Extracted text ->

[BEGIN]

How Would You Kill These Dogs? China Vs. The West

Photo: swisseduc.ch
How would you kill these dogs? This question may seem gratuitous, even cruel, but it's posed with purpose for those of us living in China. Imagine yourself in charge of a base on the Antarctic. You are told you have to abandon the base, but you cannot take the working dogs with you. This is not the edge of the Antarctic, thin ice floating on the sea, seals emerging through ice-holes; you're over the continent. The ice can be four miles thick. Temperatures can drop as low as -80°C. This is the driest place on earth – water is a rock here and rain doesn't fall. The dogs, left to themselves, would die well within a day; that is certain. Remember – certain. Turn the dogs out onto the ice cap and you're killing them as surely as if you put a gun to their heads and pulled the trigger.
Before you leave you have to make a choice: do you shoot the dogs and end it for them quickly? Or do you turn them out onto the ice cap to die a slow death from exposure?
Most of us would think the answer is obvious. Shoot. Better a fast death with a bullet than a slow, lingering, painful death from hunger, thirst and the cold. It's more humane. Right?
Well, perhaps not.
If you ask your Chinese friends this question you may be surprised at their reply. Most Chinese would choose to release the dogs onto the ice cap. You may be shocked by their cruelty in making that choice.
But they're equally shocked – perhaps more shocked - when you tell them you'd shoot the dogs. They will think you are cruel.
I stumbled upon this idea when I was in Japan. An item in a text book told the story of two bases in Antarctica that were abandoned, one American, one Japanese. The dogs had to be left behind and face certain death. The Americans shot the dogs before they left; the Japanese released the dogs onto the ice cap.

[END]

Material supplied ->
[BEGIN]

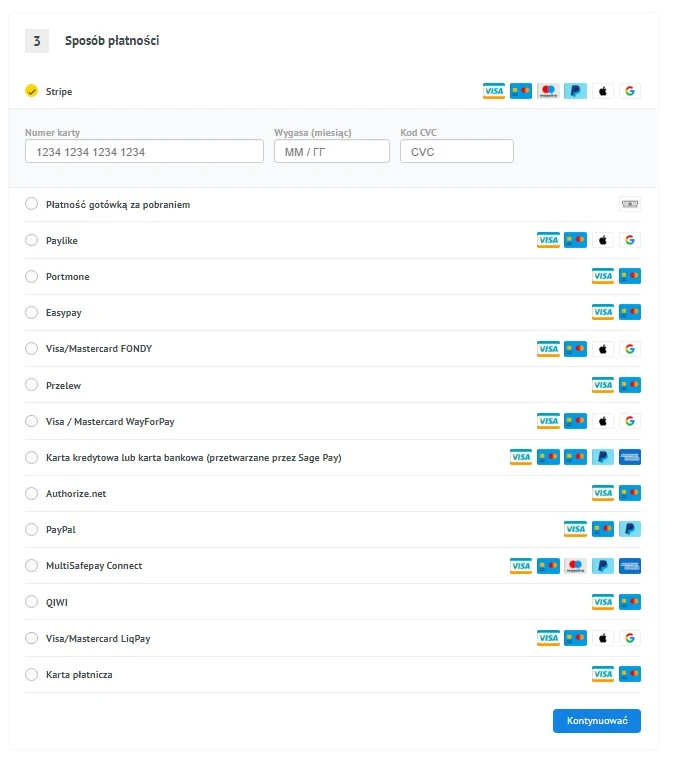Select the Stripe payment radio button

[END]
[BEGIN]

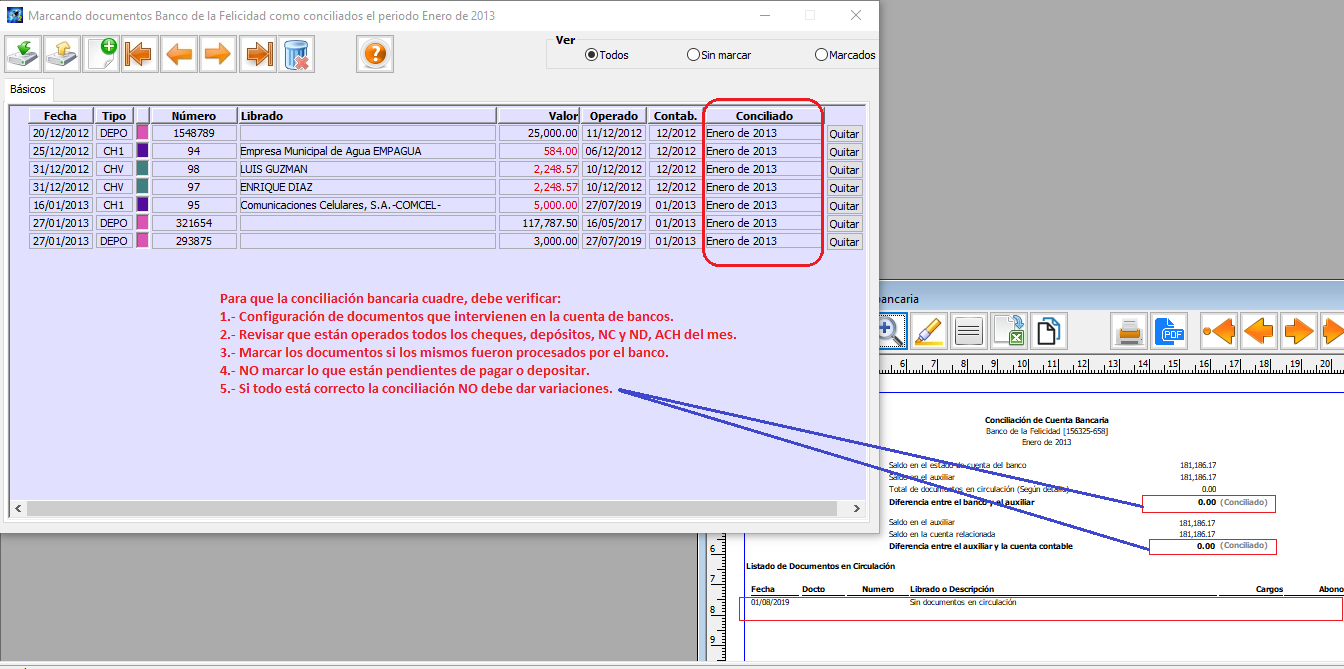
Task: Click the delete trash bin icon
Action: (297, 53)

[END]

In the article about killing the dogs in Antarctica, what did the Japanese do with their dogs when they abandoned their base?

Exercise result -> They released the dogs onto the ice cap.